Overview
AIDC-AI/Marco-LLM-AR-V2 is a 7.6 billion parameter base language model from the Marco-LLM-AR series, developed by AIDC-AI. This series is specifically designed and fine-tuned for languages prevalent in the Arab world, encompassing Modern Standard Arabic and various dialects. The model utilizes a Transformer architecture with SwiGLU activation, attention QKV bias, and group query attention, alongside an enhanced tokenizer optimized for diverse Arabic forms.
Key Capabilities
- Arabic Language Specialization: Underwent extensive continued pretraining on approximately 50 billion tokens of Arabic-centric data, significantly enhancing its performance in these languages.
- Architectural Foundation: Built on a robust Transformer architecture, ensuring competitive general language understanding while excelling in its specialized domain.
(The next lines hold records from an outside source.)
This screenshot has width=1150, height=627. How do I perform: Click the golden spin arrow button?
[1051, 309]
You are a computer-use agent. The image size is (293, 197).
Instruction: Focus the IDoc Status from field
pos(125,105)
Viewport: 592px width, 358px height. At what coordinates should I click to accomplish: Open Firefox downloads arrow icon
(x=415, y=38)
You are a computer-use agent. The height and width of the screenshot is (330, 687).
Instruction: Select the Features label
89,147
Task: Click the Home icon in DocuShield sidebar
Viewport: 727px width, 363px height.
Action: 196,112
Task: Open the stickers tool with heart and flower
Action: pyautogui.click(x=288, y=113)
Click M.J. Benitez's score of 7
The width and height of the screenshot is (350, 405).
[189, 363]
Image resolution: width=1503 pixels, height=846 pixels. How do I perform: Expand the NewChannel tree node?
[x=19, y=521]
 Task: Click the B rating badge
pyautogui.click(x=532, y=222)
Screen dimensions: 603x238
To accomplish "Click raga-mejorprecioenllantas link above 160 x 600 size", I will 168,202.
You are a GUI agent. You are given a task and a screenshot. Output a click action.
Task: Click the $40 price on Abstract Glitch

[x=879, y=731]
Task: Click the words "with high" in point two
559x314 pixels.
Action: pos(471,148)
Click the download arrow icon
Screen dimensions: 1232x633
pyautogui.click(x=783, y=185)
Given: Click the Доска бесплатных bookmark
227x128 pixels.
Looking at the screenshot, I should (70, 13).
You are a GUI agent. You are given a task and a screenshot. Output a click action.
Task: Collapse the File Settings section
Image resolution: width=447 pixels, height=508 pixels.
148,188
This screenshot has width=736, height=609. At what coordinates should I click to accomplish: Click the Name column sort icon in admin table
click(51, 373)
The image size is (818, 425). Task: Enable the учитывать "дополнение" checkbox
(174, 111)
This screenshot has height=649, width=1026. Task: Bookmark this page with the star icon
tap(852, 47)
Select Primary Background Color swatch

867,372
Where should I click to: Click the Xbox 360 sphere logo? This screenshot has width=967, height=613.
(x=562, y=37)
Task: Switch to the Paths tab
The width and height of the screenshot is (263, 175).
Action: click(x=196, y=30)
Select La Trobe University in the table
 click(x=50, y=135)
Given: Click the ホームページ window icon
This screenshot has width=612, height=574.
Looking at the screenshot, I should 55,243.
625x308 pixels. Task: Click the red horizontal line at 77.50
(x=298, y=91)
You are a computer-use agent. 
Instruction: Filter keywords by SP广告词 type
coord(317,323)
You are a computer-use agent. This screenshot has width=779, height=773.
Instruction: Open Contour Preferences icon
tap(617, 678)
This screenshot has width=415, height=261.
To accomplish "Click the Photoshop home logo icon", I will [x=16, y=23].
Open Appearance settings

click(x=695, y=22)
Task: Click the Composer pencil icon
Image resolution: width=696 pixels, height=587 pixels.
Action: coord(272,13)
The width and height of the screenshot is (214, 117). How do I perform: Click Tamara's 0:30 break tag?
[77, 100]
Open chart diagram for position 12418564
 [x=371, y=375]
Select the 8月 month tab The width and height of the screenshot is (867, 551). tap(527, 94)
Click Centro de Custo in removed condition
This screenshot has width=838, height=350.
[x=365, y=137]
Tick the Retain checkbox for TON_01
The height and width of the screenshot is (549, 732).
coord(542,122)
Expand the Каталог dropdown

- Dialect Adaptability: Features an improved tokenizer specifically designed to be adaptive to multiple Arabic dialects and forms, crucial for nuanced language processing.
Usage Recommendations
As a base language model, Marco-LLM-AR-V2 is not intended for direct text generation without further adaptation. Developers are advised to apply post-training methods such as Supervised Fine-tuning (SFT), Reinforcement Learning with Human Feedback (RLHF), or additional continued pretraining to tailor the model for specific downstream tasks and use cases. This approach allows for optimal performance and alignment with desired application requirements.